Porém, a quantidade de traumas que passamos na vida não deve ser motivo para justificar nossas dificuldades. Via de regra, o que estou querendo dizer é que, ao invés de obstáculos no caminho, podemos olhar para os traumas como possibilidades de crescimento e resiliência.

Não é sobre romantizar o sofrimento. É sobre não se apegar ao ganho secundário do vitimismo. Todos nós estamos suscetíveis a sermos vítimas em diversas esferas de nossas vidas. Mas essa fase precisa ser temporária e gerar aprendizado para que a vida valha a pena.

Tem pessoas que têm verdadeiro fascínio para sentar-se na cadeira de vítima como uma tentativa de controle das pessoas a seu redor. É evidente que isso é uma defesa do ego e, na maior parte das vezes, a pessoa não percebe que está agindo assim. É a sua criança interior que está gravemente ferida querendo ser vista desesperadamente.

Porém, à medida que o tempo vai passando, se a pessoa não busca crescimento, ela vai se acostumando a esse papel, mesmo que sofra com isso:

 Quando criança, buscava a atenção dos pais se machucando, chorando, indo mal na escola. Foi crescendo e fazendo o mesmo para conter a atenção dos amigos na adolescência, buscando a atenção dos outros para si.

Na vida adulta, um pouco já mais consciente, pode perceber os prejuízos desse modus operandi, mas às vezes consegue calcular que precisaria mudar completamente os hábitos de uma vida inteira. Então ela permanece sofrendo, lamentando e se justificando.

Temos que lembrar que também existem aspectos culturais e religiosos que dignificam o sofrimento para a pureza da alma, criando crenças limitantes e pontos de vista enraizados difíceis de serem transmutados.

Como terapeuta sistêmica, olho para o cliente dentro da condição em que ele se encontra e imediatamente o acolho dentro de mim, juntamente com tudo que lhe aconteceu. E num processo, sigo com as intervenções cuja intenção é despertá-lo do transe para a realidade e encorajar mudanças de padrão. Durante um tempo.

Porém, como o próprio Bert Hellinger dizia, “o papel da vítima é a mais refinada forma de vingança”, ou seja, quando a pessoa recusa tomar seus pais, fica na raiva infantil e quer se vingar do mundo. A vítima que se comporta assim, quer transferir a responsabilidade de seu sofrimento para outras pessoas, fazendo-as se sentirem culpadas e devedoras.

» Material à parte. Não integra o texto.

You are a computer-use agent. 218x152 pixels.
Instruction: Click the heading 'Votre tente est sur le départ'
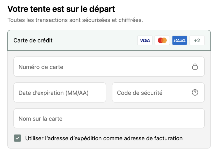(61, 9)
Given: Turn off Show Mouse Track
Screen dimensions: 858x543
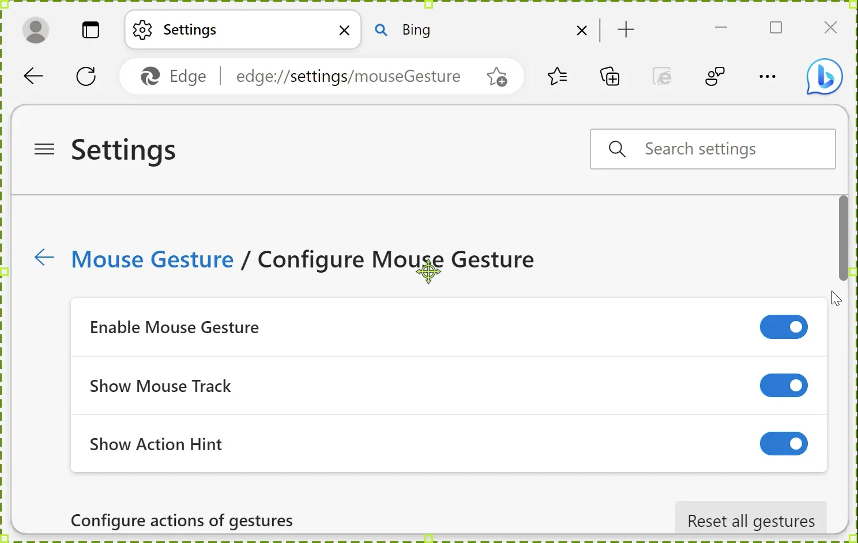Looking at the screenshot, I should coord(784,386).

É uma forma de pertencer, de seguir um padrão ancestral, de permanecer infantil, de obter a atenção das pessoas à sua volta. É a justificativa ideal para a não ação, de fazer as pessoas fazerem por ela o que ela mesma deveria estar fazendo por si e, mais filosoficamente falando, uma forma de perceber a si mesmo – sofro, logo existo. Às vezes pode existir um ego traiçoeiro por trás da dinâmica que faz a pessoa se indignar de se considerar tão importante para ser esquecido, como se ela fosse especial. Ninguém é especial, somos todos seres humanos. Sentir-se especial é perder-se no ego.

Se o terapeuta não coloca limite e fomenta isso, em algum momento ele também será mais dos culpados externos por não conseguir “resolver” os problemas de seu cliente. É uma armadilha!

E, finalizando novamente com Bert, “todo consolo para alguém que se lamenta apoia a sua não-ação”. Além da não-ação, ela sempre terá a companhia de alguém que, por uma razão ou outra, se enreda no papel de salvador. E assim ficam ali, limitados e enredados.

Qual sua escolha? Vítima, acusado ou salvador? Eu? Eu prefiro ser livre, reconhecendo que tenho todas essas três partes dentro de mim.